The Global Asthma Report 2022

Pacific Islands

Asthma prevalence increases as the economy develops

Asthma Burden

The considerable variation in asthma prevalence in the Pacific Islands, as determined in the ISAAC Phase III studies in the Pacific two decades ago, appears to have not changed much. At that time, childhood asthma ranked among the top 10 leading causes of childhood morbidity in some countries. In the past 10-15 years in Tonga, for example, it accounts for less than 2% of annual respiratory admissions with severe or life-threatening asthma admissions occurring only once every few years.

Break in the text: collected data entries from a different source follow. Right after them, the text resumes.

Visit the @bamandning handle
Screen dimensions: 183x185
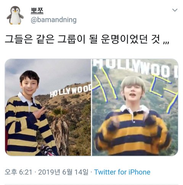(x=54, y=20)
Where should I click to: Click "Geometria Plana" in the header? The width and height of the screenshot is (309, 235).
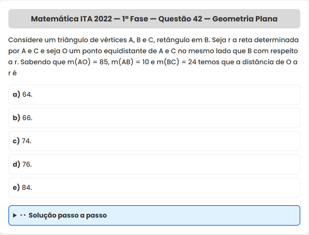click(245, 19)
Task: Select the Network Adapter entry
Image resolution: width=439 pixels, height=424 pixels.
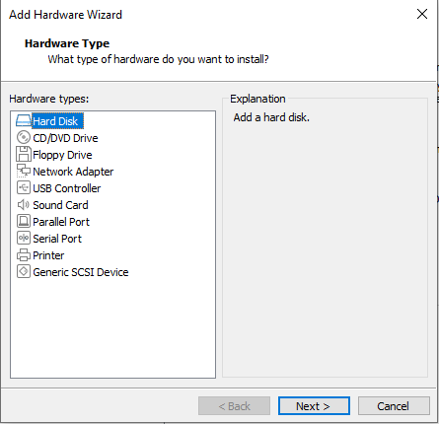Action: coord(73,172)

The need to improve asthma management

The inhabitants of the islands in the Pacific Ocean are geographically scattered, with contrasting political systems and varying stages of economic development which has a direct bearing on asthma management. This determines affordability of medicines and tools for asthma management regardless of human resources. Some countries rely on a single medicine for asthma prevention, such as inhaled beclomethasone, in the country’s essential medicines list, and sharing spacers and peak flow meters in hospital wards also occurs. In contrast, other Pacific Islands such as Niue, a self-governing state in free association with New Zealand, can afford free access to the above tools, long-acting β2-agonists (LABA) and various metered dose inhaler (MDI) steroids provided by the state. Written asthma self-management plans, a given in developed countries, has not been part of asthma management in most if not all Pacific Islands. The existence of some asthma management guidelines for outpatient and inpatient asthma management does not necessarily translate to national practice with some of the children managed in the private clinics.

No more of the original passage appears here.